(Entries for finding text and elements)
######
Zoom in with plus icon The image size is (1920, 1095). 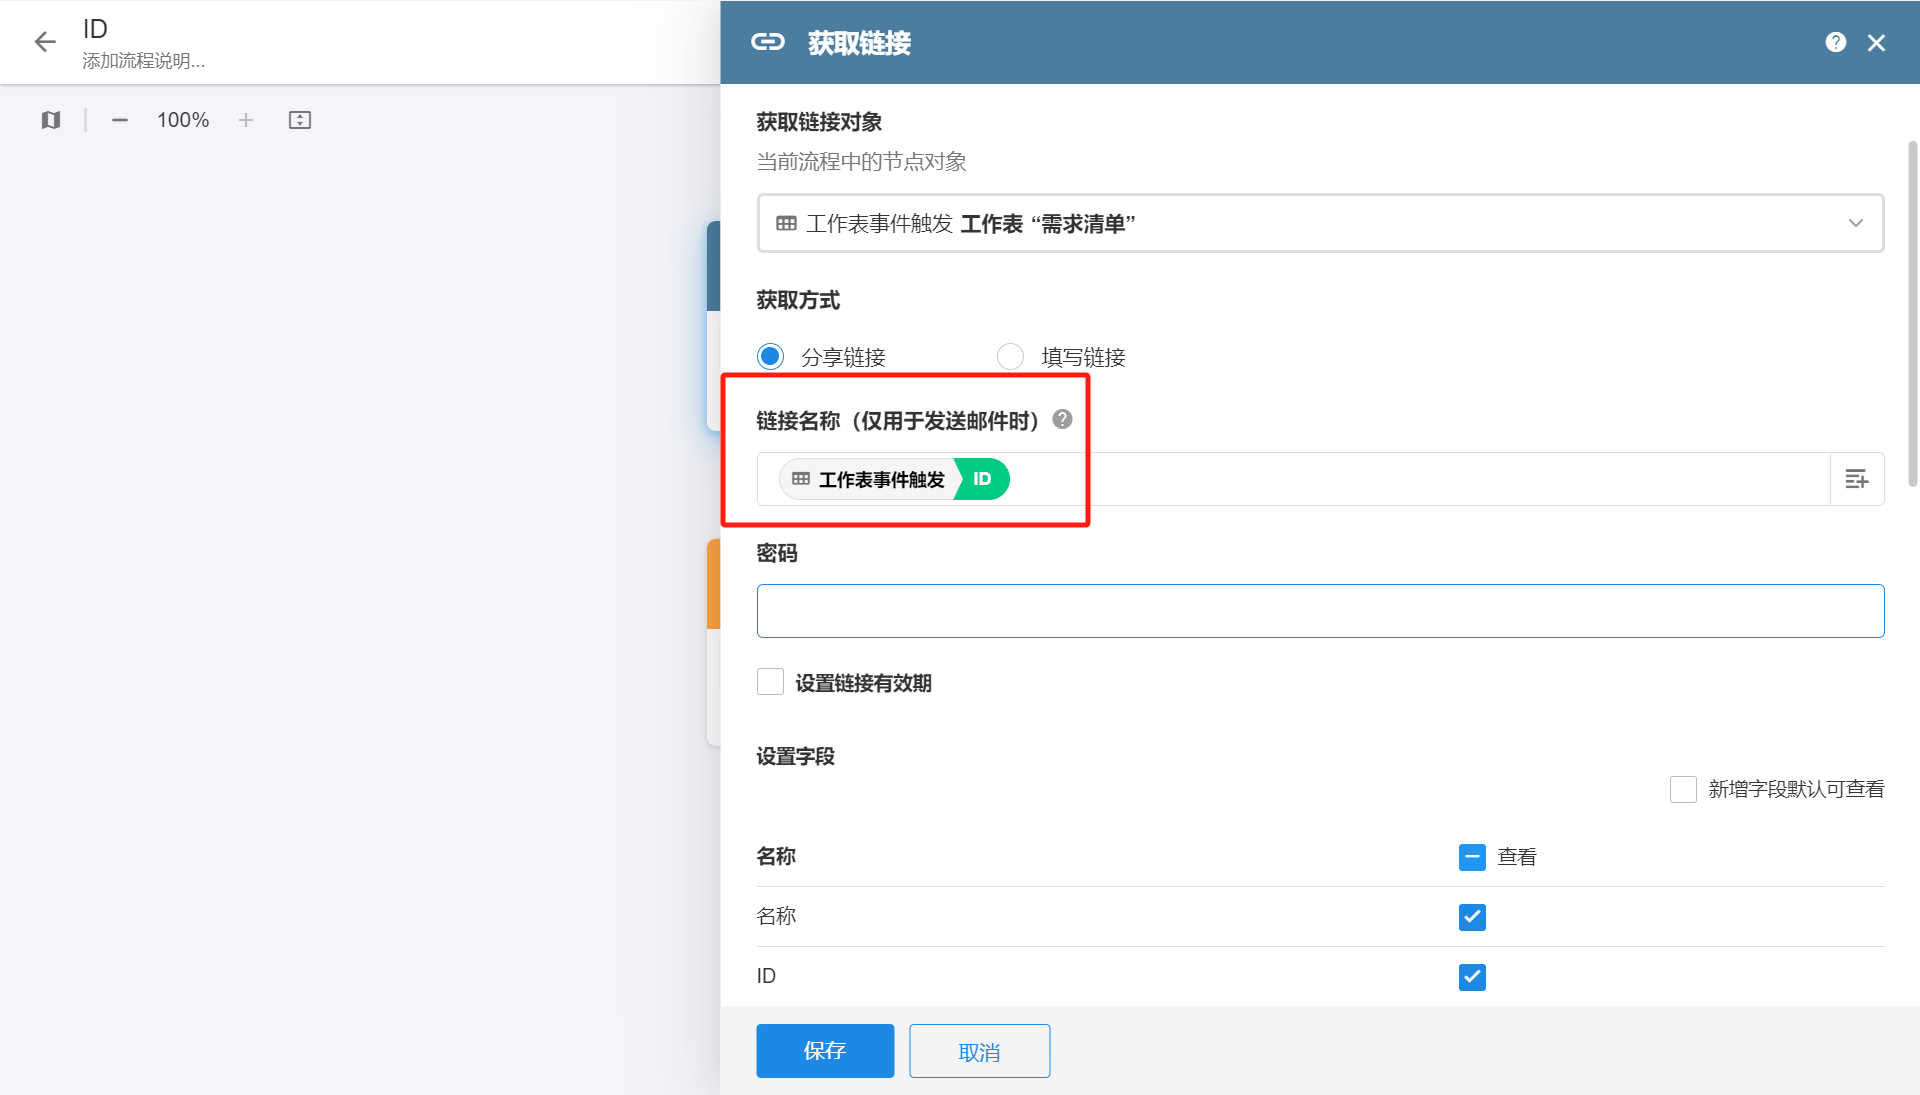[x=246, y=120]
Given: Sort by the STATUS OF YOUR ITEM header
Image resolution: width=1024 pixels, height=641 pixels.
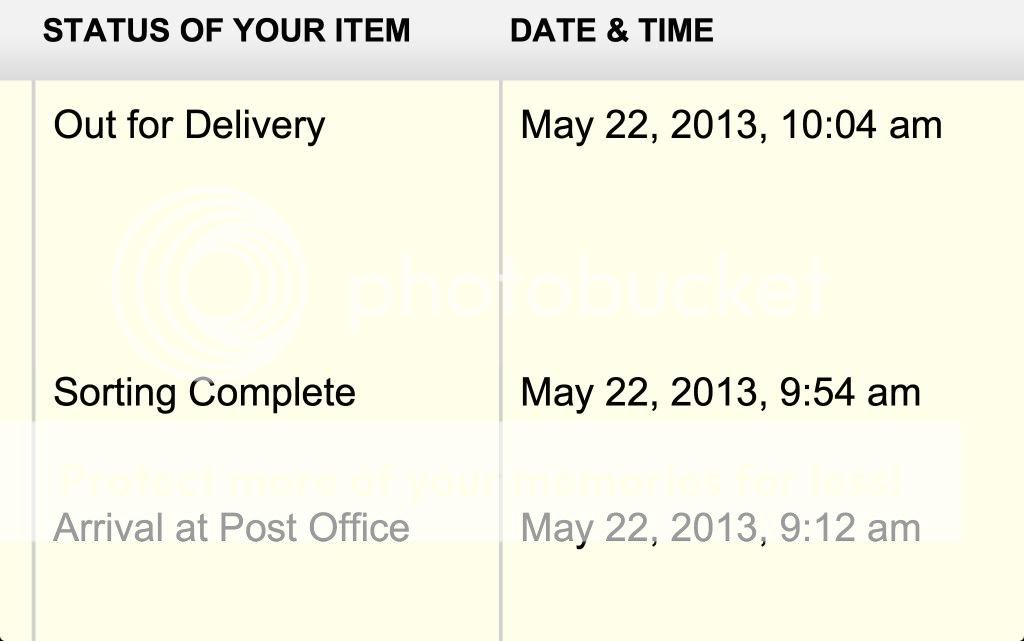Looking at the screenshot, I should point(226,31).
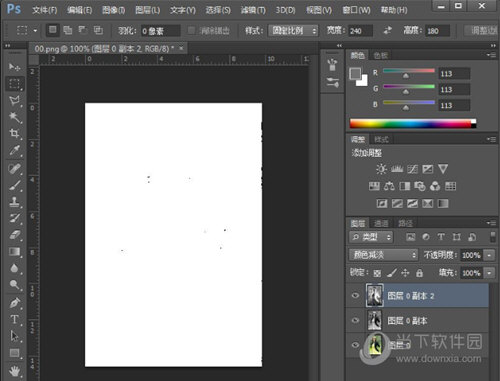This screenshot has width=500, height=381.
Task: Switch to the 通道 channels tab
Action: tap(381, 223)
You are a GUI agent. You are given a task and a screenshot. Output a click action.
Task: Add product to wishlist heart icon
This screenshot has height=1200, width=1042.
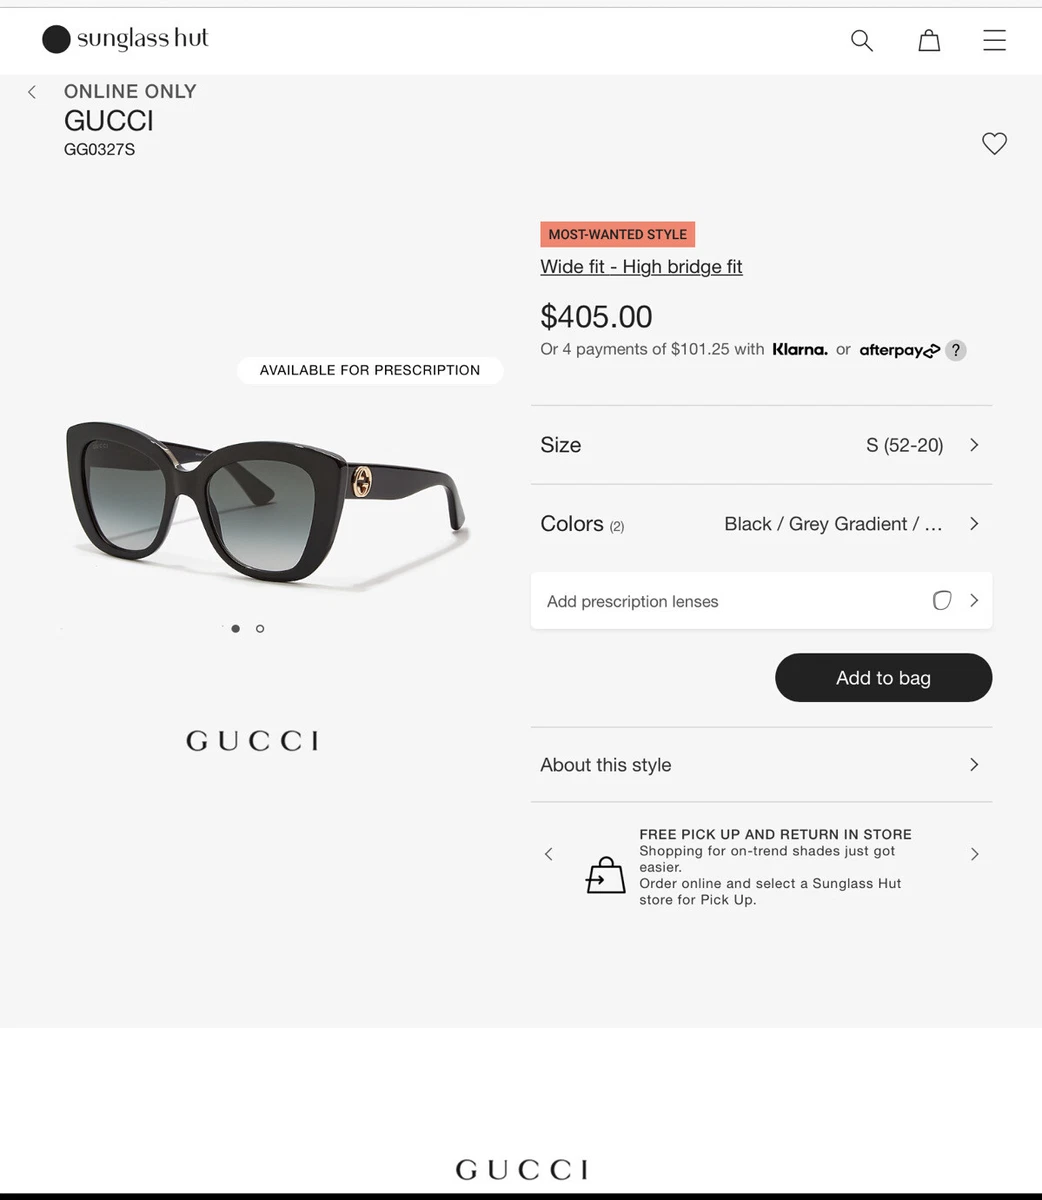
######
▸ What is needed: Copy out the items word for word, starting at the line that contains "You are a GUI" and ending at the last of the items. Leave the pictures out of your answer.

▸ Final answer:
You are a GUI agent. You are given a task and a screenshot. Output a click action.
Task: Add product to wishlist heart icon
This screenshot has height=1200, width=1042.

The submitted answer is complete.